- **Given passage**:
Foreign residents from non EU/EEA countries who’ve been laid off due to the COVID-19 pandemic are eligible for a total of three million kroner in grants to cover airfare and other travel costs to their homeland under a program to be administered by Longyearbyen’s municipal government between Sept. 1 and Nov. 15.
The finalized details of grant program, first reported Tuesday by Svalbardposten, officially implement a controversial plan drafted by Norway’s Ministry of Justice and Public Security during the summer in response to local pleas for assistance to such residents, who are exempt from Norway’s unemployment and health insurance benefits. The grants will provide funds for eligible residents and their family members.
Norway’s government approved seven million kroner in special short-term assistance in late spring. A portion of that was paid out as short-term emergency assistance to applicants, but that program lasted only until June. With the extreme local economic impacts of the pandemic continuing for what is likely to be well into the future, the government opted for the additional aid to send foreigners home instead of helping them remain in Svalbard under shaky circumstances.

- **Problem**: Copy out the passage above about the Svalbard travel grants word for word, from start to finish.

- **Data extracts**:
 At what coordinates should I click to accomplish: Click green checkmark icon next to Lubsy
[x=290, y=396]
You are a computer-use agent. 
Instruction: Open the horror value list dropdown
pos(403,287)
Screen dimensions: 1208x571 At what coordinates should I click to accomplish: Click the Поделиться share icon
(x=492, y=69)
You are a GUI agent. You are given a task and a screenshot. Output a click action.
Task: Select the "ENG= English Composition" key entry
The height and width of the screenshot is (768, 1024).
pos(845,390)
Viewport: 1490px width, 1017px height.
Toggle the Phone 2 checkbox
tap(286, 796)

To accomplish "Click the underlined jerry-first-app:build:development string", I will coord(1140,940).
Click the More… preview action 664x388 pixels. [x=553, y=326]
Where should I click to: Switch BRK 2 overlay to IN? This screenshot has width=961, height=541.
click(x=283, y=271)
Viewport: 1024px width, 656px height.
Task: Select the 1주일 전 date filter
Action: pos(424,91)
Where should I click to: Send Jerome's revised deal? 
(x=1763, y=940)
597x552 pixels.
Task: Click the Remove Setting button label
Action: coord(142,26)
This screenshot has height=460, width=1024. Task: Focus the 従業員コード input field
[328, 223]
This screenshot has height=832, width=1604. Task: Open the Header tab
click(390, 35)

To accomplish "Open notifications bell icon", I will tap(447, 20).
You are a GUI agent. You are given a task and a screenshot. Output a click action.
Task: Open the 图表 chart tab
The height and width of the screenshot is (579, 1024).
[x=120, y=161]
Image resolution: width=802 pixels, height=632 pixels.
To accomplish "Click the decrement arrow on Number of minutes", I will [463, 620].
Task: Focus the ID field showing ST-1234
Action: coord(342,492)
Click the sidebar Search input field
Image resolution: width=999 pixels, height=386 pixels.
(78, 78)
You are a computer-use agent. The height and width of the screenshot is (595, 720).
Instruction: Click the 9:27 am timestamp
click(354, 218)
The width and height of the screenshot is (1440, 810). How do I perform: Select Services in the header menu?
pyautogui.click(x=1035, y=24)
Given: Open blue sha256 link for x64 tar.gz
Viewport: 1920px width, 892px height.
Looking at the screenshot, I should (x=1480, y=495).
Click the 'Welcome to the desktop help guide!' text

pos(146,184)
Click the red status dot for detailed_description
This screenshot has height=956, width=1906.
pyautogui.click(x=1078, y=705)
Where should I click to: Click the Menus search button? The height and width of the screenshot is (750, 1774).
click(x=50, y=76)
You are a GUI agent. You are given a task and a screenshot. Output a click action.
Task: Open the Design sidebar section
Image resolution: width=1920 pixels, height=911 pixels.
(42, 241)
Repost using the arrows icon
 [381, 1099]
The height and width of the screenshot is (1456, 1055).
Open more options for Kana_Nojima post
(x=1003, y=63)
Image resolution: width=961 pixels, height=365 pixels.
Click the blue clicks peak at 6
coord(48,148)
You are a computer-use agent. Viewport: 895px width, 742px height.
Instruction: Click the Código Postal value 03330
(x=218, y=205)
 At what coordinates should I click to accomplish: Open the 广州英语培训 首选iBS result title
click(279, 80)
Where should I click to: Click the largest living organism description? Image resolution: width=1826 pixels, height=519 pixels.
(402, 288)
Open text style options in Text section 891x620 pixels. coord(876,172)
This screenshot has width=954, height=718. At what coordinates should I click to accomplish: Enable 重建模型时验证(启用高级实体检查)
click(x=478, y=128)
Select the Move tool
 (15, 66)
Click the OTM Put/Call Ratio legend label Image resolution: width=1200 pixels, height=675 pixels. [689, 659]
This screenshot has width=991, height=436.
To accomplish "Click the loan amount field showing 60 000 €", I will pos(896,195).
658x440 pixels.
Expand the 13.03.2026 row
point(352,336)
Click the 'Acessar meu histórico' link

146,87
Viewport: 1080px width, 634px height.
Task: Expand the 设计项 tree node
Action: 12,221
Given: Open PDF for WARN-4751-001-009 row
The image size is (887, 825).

- **Expected answer**:
Foreign residents from non EU/EEA countries who’ve been laid off due to the COVID-19 pandemic are eligible for a total of three million kroner in grants to cover airfare and other travel costs to their homeland under a program to be administered by Longyearbyen’s municipal government between Sept. 1 and Nov. 15.
The finalized details of grant program, first reported Tuesday by Svalbardposten, officially implement a controversial plan drafted by Norway’s Ministry of Justice and Public Security during the summer in response to local pleas for assistance to such residents, who are exempt from Norway’s unemployment and health insurance benefits. The grants will provide funds for eligible residents and their family members.
Norway’s government approved seven million kroner in special short-term assistance in late spring. A portion of that was paid out as short-term emergency assistance to applicants, but that program lasted only until June. With the extreme local economic impacts of the pandemic continuing for what is likely to be well into the future, the government opted for the additional aid to send foreigners home instead of helping them remain in Svalbard under shaky circumstances.